• What this task involves: Quote the records from the line containing "You are a computer-use" through the end of the records, both ends included. Leave the pictures out of your answer.

Target position records:
* * * * * * *
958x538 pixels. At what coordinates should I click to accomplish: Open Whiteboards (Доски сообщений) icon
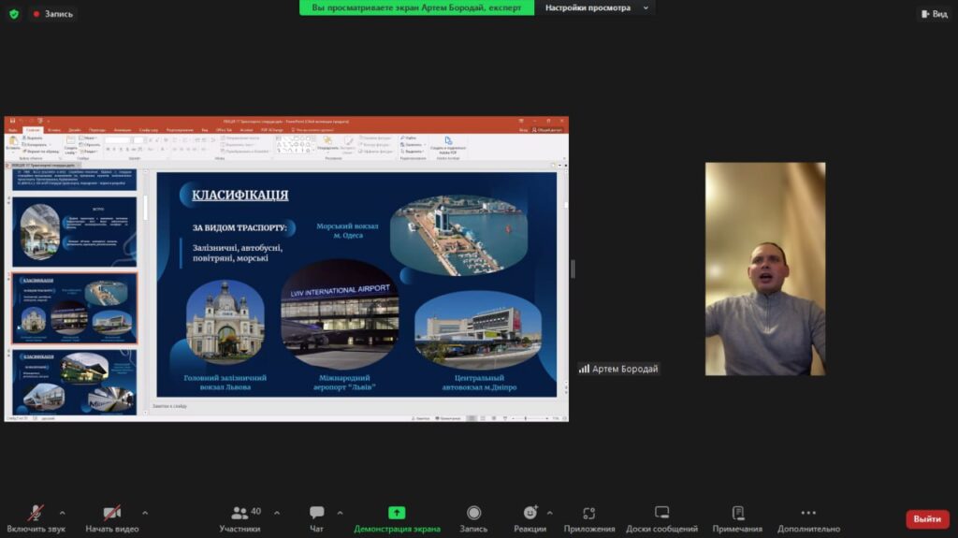pos(661,513)
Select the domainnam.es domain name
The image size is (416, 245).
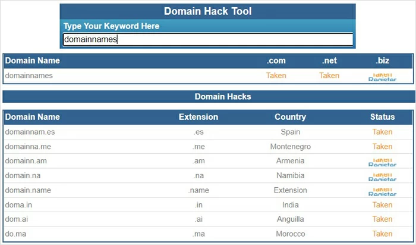(30, 132)
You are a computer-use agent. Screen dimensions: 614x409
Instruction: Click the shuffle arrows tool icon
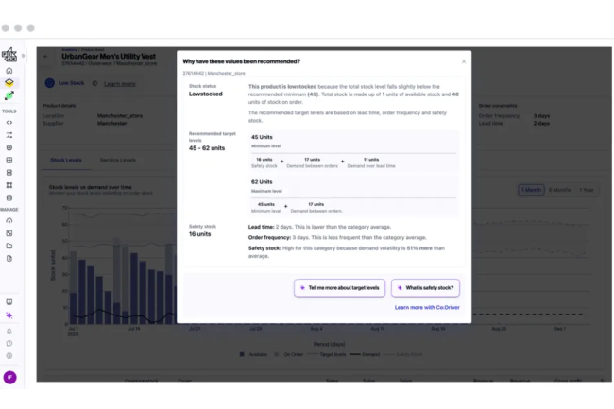click(x=9, y=135)
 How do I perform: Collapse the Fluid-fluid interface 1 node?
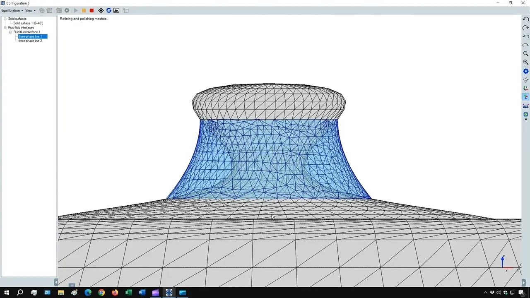click(x=10, y=32)
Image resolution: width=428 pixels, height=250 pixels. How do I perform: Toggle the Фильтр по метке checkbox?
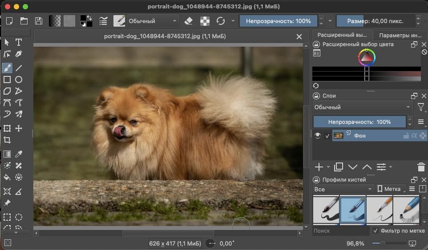pyautogui.click(x=376, y=231)
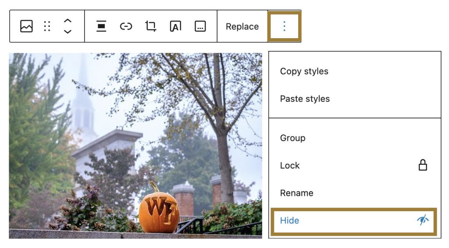Select Rename in the options menu
Image resolution: width=449 pixels, height=248 pixels.
pyautogui.click(x=296, y=193)
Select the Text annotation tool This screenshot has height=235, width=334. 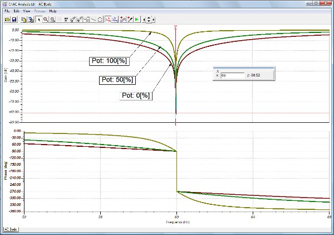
* * * * * * *
• Reply:
You are a computer-use agent. Screen dimensions: 614x409
Instruction: Click the shuffle arrows tool icon
click(x=9, y=135)
 How do I perform: Collapse the Fluid-fluid interface 1 node?
click(x=10, y=32)
Image resolution: width=428 pixels, height=250 pixels. How do I perform: Toggle the Фильтр по метке checkbox?
pyautogui.click(x=376, y=231)
Select Rename in the options menu
Image resolution: width=449 pixels, height=248 pixels.
pyautogui.click(x=296, y=193)
Select the Text annotation tool This screenshot has height=235, width=334. 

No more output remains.